(Records for the task)

Content starts

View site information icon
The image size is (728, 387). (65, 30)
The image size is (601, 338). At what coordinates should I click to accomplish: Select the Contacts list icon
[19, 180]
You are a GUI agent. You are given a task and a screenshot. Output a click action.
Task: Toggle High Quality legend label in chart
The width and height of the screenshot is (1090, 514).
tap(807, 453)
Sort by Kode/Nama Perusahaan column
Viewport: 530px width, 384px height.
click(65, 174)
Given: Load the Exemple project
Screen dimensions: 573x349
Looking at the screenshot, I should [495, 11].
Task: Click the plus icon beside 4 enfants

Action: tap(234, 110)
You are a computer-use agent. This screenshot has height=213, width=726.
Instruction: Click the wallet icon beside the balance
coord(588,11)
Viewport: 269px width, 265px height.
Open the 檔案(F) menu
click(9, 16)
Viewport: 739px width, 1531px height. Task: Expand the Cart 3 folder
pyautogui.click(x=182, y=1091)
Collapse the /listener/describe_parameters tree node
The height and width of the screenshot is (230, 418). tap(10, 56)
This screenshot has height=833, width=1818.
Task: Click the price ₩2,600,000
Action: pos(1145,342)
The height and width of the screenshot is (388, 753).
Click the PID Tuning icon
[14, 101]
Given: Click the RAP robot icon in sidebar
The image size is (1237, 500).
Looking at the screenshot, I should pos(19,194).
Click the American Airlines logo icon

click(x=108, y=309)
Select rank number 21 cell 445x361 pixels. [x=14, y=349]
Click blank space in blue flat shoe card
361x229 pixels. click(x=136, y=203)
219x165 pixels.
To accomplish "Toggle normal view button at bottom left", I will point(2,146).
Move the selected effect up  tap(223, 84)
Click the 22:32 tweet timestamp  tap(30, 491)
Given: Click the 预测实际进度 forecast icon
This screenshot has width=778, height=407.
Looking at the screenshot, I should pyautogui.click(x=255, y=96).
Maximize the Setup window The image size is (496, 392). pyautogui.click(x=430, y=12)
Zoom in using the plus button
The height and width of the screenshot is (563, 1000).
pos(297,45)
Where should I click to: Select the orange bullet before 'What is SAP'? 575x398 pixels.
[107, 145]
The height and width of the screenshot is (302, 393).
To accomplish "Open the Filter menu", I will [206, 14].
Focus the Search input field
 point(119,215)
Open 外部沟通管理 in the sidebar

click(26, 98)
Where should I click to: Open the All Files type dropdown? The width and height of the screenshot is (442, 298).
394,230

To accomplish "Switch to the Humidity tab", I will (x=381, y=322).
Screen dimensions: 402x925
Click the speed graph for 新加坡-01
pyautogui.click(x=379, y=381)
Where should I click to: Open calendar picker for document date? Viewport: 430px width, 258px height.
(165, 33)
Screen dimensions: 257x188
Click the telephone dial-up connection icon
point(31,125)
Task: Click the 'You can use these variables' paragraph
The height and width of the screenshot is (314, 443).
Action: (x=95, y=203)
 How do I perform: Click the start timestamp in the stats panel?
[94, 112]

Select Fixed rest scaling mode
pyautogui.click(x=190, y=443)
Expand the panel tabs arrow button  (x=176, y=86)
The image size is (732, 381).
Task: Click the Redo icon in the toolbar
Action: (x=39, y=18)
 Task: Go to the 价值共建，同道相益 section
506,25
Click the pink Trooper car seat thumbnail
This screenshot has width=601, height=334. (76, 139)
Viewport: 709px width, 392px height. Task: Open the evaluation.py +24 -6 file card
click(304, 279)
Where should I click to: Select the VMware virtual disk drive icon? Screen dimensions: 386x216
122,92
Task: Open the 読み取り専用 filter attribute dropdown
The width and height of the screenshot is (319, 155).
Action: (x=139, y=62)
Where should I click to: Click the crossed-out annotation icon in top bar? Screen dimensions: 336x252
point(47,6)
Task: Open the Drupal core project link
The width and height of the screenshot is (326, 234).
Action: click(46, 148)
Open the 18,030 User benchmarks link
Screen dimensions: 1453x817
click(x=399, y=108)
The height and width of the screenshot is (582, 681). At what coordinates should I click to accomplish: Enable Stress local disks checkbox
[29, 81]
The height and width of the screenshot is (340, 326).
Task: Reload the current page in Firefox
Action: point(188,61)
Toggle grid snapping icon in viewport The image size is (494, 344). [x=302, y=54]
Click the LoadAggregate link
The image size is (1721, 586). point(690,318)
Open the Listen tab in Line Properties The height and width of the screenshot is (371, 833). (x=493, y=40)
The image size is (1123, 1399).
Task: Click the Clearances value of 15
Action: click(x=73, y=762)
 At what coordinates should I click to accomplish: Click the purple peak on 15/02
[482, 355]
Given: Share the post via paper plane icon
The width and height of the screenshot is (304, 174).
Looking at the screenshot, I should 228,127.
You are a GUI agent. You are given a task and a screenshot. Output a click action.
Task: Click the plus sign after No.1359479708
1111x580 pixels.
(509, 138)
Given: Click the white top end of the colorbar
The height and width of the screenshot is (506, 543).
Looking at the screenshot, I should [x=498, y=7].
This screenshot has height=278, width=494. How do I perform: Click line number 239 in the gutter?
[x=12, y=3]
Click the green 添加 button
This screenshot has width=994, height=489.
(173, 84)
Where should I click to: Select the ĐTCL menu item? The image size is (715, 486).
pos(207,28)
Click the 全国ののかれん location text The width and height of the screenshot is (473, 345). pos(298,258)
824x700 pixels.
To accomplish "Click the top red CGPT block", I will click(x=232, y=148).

Content ends

(What you should do) Would you please write out the entries again exactly?

(Response box)
View site information icon
The image size is (728, 387). (65, 30)
The image size is (601, 338). At what coordinates should I click to accomplish: Select the Contacts list icon
[19, 180]
You are a GUI agent. You are given a task and a screenshot. Output a click action.
Task: Toggle High Quality legend label in chart
The width and height of the screenshot is (1090, 514).
tap(807, 453)
Sort by Kode/Nama Perusahaan column
Viewport: 530px width, 384px height.
click(65, 174)
Given: Load the Exemple project
Screen dimensions: 573x349
Looking at the screenshot, I should [495, 11].
Task: Click the plus icon beside 4 enfants

Action: tap(234, 110)
You are a computer-use agent. This screenshot has height=213, width=726.
Instruction: Click the wallet icon beside the balance
coord(588,11)
Viewport: 269px width, 265px height.
Open the 檔案(F) menu
click(9, 16)
Viewport: 739px width, 1531px height. Task: Expand the Cart 3 folder
pyautogui.click(x=182, y=1091)
Collapse the /listener/describe_parameters tree node
The height and width of the screenshot is (230, 418). tap(10, 56)
This screenshot has height=833, width=1818.
Task: Click the price ₩2,600,000
Action: pos(1145,342)
The height and width of the screenshot is (388, 753).
Click the PID Tuning icon
[14, 101]
Given: Click the RAP robot icon in sidebar
The image size is (1237, 500).
Looking at the screenshot, I should pos(19,194).
Click the American Airlines logo icon

click(x=108, y=309)
Select rank number 21 cell 445x361 pixels. [x=14, y=349]
Click blank space in blue flat shoe card
361x229 pixels. click(x=136, y=203)
219x165 pixels.
To accomplish "Toggle normal view button at bottom left", I will point(2,146).
Move the selected effect up  tap(223, 84)
Click the 22:32 tweet timestamp  tap(30, 491)
Given: Click the 预测实际进度 forecast icon
This screenshot has width=778, height=407.
Looking at the screenshot, I should pyautogui.click(x=255, y=96).
Maximize the Setup window The image size is (496, 392). pyautogui.click(x=430, y=12)
Zoom in using the plus button
The height and width of the screenshot is (563, 1000).
pos(297,45)
Where should I click to: Select the orange bullet before 'What is SAP'? 575x398 pixels.
[107, 145]
The height and width of the screenshot is (302, 393).
To accomplish "Open the Filter menu", I will [206, 14].
Focus the Search input field
 point(119,215)
Open 外部沟通管理 in the sidebar

click(26, 98)
Where should I click to: Open the All Files type dropdown? The width and height of the screenshot is (442, 298).
394,230

To accomplish "Switch to the Humidity tab", I will (x=381, y=322).
Screen dimensions: 402x925
Click the speed graph for 新加坡-01
pyautogui.click(x=379, y=381)
Where should I click to: Open calendar picker for document date? Viewport: 430px width, 258px height.
(165, 33)
Screen dimensions: 257x188
Click the telephone dial-up connection icon
point(31,125)
Task: Click the 'You can use these variables' paragraph
The height and width of the screenshot is (314, 443).
Action: (x=95, y=203)
 How do I perform: Click the start timestamp in the stats panel?
[94, 112]

Select Fixed rest scaling mode
pyautogui.click(x=190, y=443)
Expand the panel tabs arrow button  (x=176, y=86)
The image size is (732, 381).
Task: Click the Redo icon in the toolbar
Action: (x=39, y=18)
 Task: Go to the 价值共建，同道相益 section
506,25
Click the pink Trooper car seat thumbnail
This screenshot has width=601, height=334. (76, 139)
Viewport: 709px width, 392px height. Task: Open the evaluation.py +24 -6 file card
click(304, 279)
Where should I click to: Select the VMware virtual disk drive icon? Screen dimensions: 386x216
122,92
Task: Open the 読み取り専用 filter attribute dropdown
The width and height of the screenshot is (319, 155).
Action: (x=139, y=62)
Where should I click to: Click the crossed-out annotation icon in top bar? Screen dimensions: 336x252
point(47,6)
Task: Open the Drupal core project link
The width and height of the screenshot is (326, 234).
Action: click(46, 148)
Open the 18,030 User benchmarks link
Screen dimensions: 1453x817
click(x=399, y=108)
The height and width of the screenshot is (582, 681). At what coordinates should I click to accomplish: Enable Stress local disks checkbox
[29, 81]
The height and width of the screenshot is (340, 326).
Task: Reload the current page in Firefox
Action: point(188,61)
Toggle grid snapping icon in viewport The image size is (494, 344). [x=302, y=54]
Click the LoadAggregate link
The image size is (1721, 586). point(690,318)
Open the Listen tab in Line Properties The height and width of the screenshot is (371, 833). (x=493, y=40)
The image size is (1123, 1399).
Task: Click the Clearances value of 15
Action: click(x=73, y=762)
 At what coordinates should I click to accomplish: Click the purple peak on 15/02
[482, 355]
Given: Share the post via paper plane icon
The width and height of the screenshot is (304, 174).
Looking at the screenshot, I should 228,127.
You are a GUI agent. You are given a task and a screenshot. Output a click action.
Task: Click the plus sign after No.1359479708
1111x580 pixels.
(509, 138)
Given: Click the white top end of the colorbar
The height and width of the screenshot is (506, 543).
Looking at the screenshot, I should [x=498, y=7].
This screenshot has height=278, width=494. How do I perform: Click line number 239 in the gutter?
[x=12, y=3]
Click the green 添加 button
This screenshot has width=994, height=489.
(173, 84)
Where should I click to: Select the ĐTCL menu item? The image size is (715, 486).
pos(207,28)
Click the 全国ののかれん location text The width and height of the screenshot is (473, 345). pos(298,258)
824x700 pixels.
To accomplish "Click the top red CGPT block", I will click(x=232, y=148).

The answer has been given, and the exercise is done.